Damien sat a short distance away, back against a fallen log, cloak loosened, boots stretched toward the warmth. The land here was quiet—too quiet, but not in the way Delwig had been.

This was the honest silence of wilderness, broken only by the wind brushing over tall grass and the faint chirp of insects settling into dusk.

Aquila had been dismissed hours ago. Fenrir was gone as well.

Only Luton remained, resting like a lazy mass atop Damien’s shoulder, its surface gently bubbling as it digested the last remnants of demonic essence from earlier battles. The slime was heavier now—denser. Stronger.

Damien rolled a small stone between his fingers, eyes half-lidded as he watched the treeline.
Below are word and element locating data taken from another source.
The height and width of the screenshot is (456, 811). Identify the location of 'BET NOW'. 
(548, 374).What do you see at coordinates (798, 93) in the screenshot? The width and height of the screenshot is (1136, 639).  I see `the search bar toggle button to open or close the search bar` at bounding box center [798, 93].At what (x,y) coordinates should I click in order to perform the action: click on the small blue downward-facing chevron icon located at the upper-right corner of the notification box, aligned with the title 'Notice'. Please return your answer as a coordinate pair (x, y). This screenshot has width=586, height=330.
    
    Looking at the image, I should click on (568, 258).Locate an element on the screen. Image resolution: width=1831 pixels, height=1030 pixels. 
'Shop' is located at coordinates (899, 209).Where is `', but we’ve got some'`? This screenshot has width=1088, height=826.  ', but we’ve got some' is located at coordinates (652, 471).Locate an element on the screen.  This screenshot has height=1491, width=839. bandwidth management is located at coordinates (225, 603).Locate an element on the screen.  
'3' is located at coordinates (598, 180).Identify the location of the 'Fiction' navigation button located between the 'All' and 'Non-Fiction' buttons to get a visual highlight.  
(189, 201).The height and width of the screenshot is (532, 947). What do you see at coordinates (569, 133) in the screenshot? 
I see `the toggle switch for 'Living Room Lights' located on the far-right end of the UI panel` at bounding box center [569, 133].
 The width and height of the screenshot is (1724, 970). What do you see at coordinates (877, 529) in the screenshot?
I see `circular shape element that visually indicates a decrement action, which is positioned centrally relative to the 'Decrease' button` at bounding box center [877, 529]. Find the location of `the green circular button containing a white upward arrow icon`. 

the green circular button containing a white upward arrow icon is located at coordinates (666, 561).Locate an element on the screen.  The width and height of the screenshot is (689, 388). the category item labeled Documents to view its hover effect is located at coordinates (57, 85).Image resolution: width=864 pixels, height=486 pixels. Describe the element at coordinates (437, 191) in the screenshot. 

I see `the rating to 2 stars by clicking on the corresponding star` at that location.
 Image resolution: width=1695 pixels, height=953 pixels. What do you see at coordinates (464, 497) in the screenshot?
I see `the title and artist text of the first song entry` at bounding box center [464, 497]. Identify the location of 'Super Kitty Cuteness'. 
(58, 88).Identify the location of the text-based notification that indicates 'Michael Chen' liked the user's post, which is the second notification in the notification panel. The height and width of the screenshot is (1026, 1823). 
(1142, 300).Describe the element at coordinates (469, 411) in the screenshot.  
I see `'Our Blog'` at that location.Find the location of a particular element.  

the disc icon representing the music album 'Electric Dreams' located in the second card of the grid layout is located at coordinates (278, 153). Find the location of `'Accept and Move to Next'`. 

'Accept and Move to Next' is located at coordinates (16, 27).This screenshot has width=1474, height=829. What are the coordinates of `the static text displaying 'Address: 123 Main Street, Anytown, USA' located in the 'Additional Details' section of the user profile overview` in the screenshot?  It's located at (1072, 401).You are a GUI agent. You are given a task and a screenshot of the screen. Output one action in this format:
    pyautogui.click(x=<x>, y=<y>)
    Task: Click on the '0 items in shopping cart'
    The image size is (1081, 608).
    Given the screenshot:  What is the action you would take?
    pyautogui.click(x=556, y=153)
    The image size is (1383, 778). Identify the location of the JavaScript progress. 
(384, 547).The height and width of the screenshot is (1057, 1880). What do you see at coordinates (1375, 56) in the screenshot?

He hadn’t caught the rabbit yet.

That alone was enough to irritate him.

“I know you’re there,” he said quietly.

The forest did not answer.

For a heartbeat, nothing happened.

Then the air behind him twisted.

Steel flashed.

Damien moved before the blade finished its arc.

He leaned forward, rolled, and came up on one knee as the strike whistled past where his neck had been a moment earlier. The attacker landed lightly behind him, boots barely making a sound against the dirt.

Human. Not a demon nor a beast.

Damien’s eyes narrowed as he took the man in.

Lean build. Wrapped in dark leathers stitched with faint crimson thread. His face was concealed behind a pale mask etched with unfamiliar runes—curved, jagged symbols that prickled Damien’s senses just looking at them.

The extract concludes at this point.